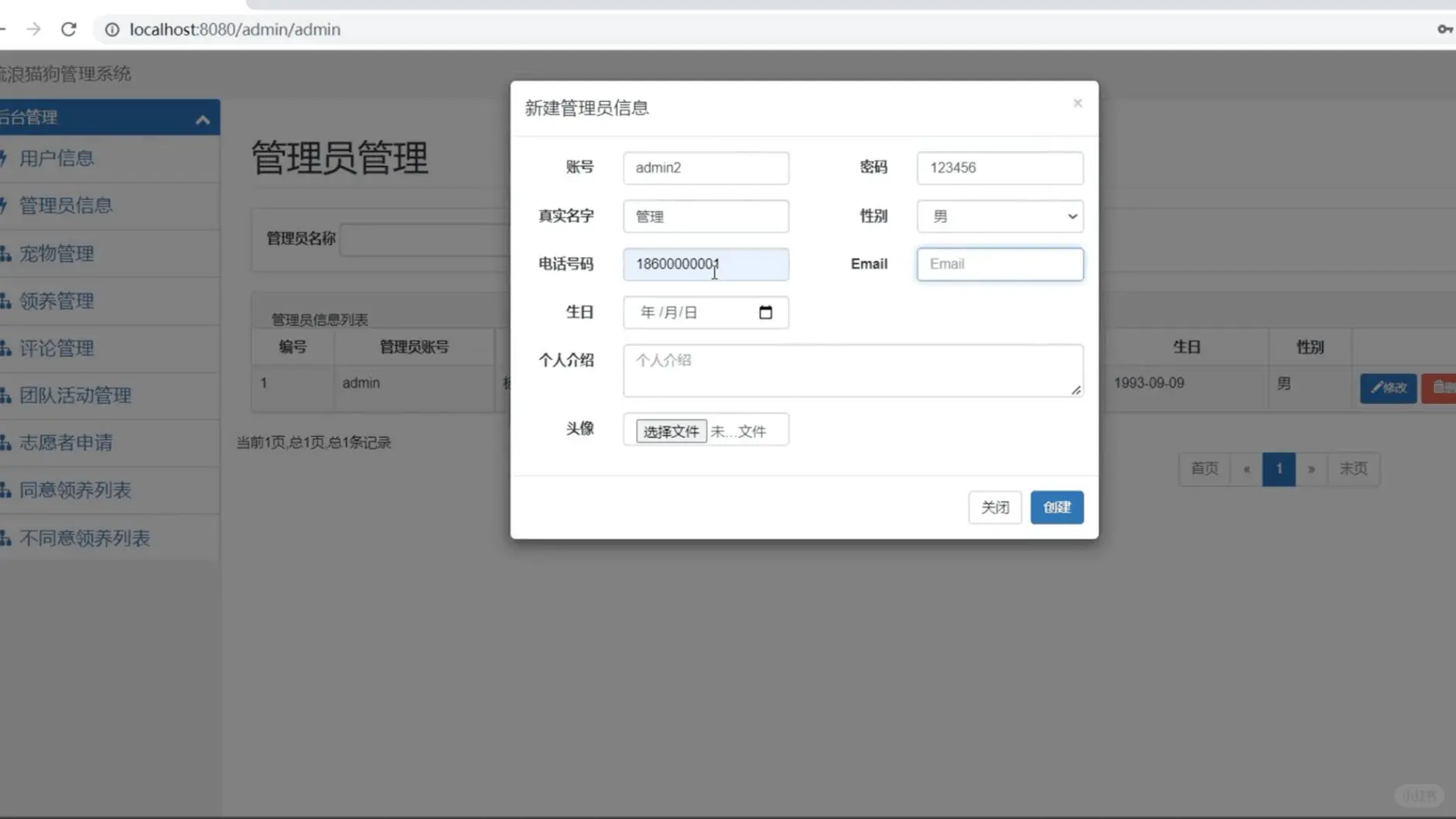Go to 末页 pagination link
The height and width of the screenshot is (819, 1456).
point(1352,468)
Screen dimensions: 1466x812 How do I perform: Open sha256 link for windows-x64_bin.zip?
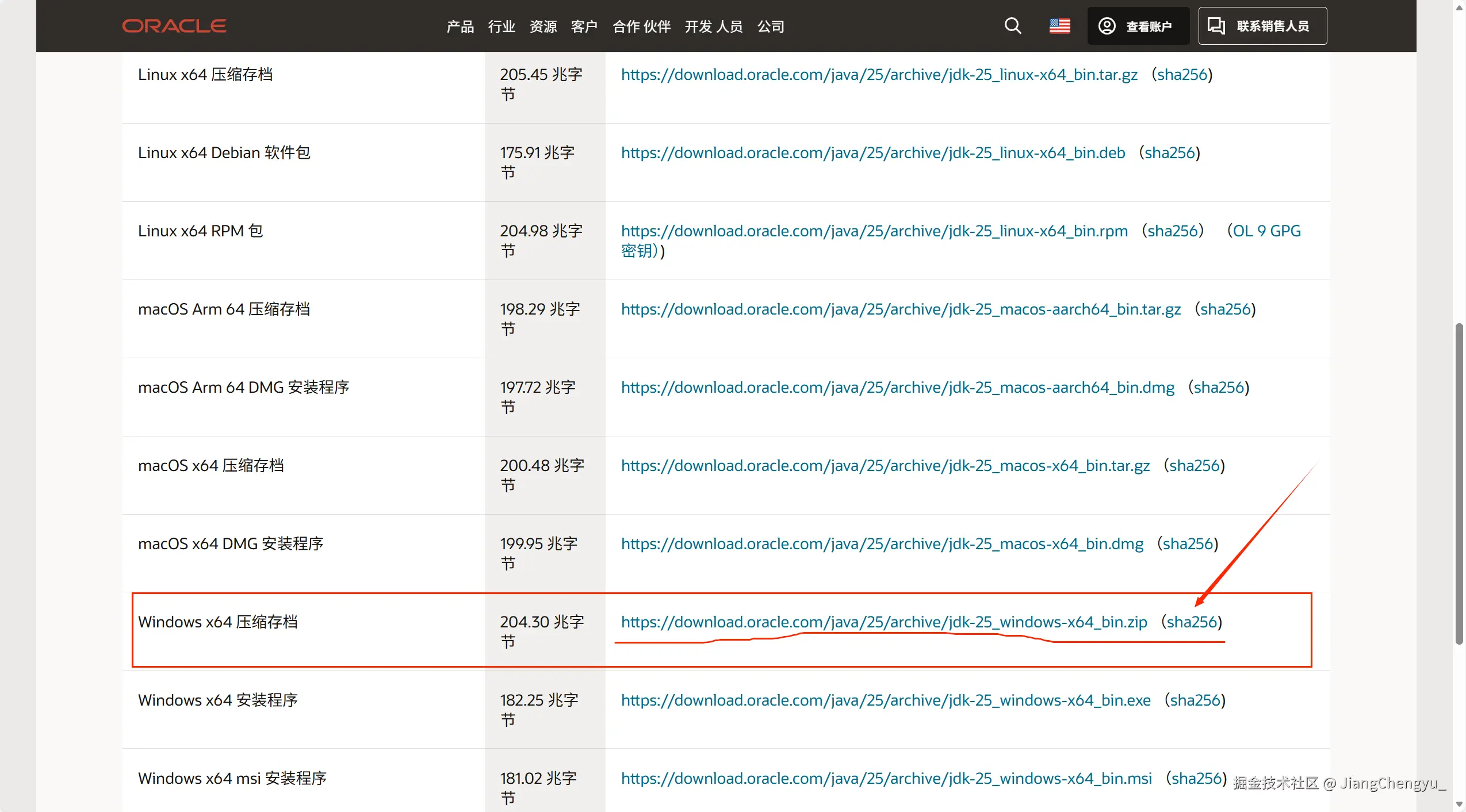[x=1191, y=622]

·····

## Assigned task
Print exactly the lines between the line containing "Screen dimensions: 1466x812" and the last line of the entries above, including both, and nothing besides; skip the pictures.

## Answer space
Screen dimensions: 1466x812 How do I perform: Open sha256 link for windows-x64_bin.zip?
[x=1191, y=622]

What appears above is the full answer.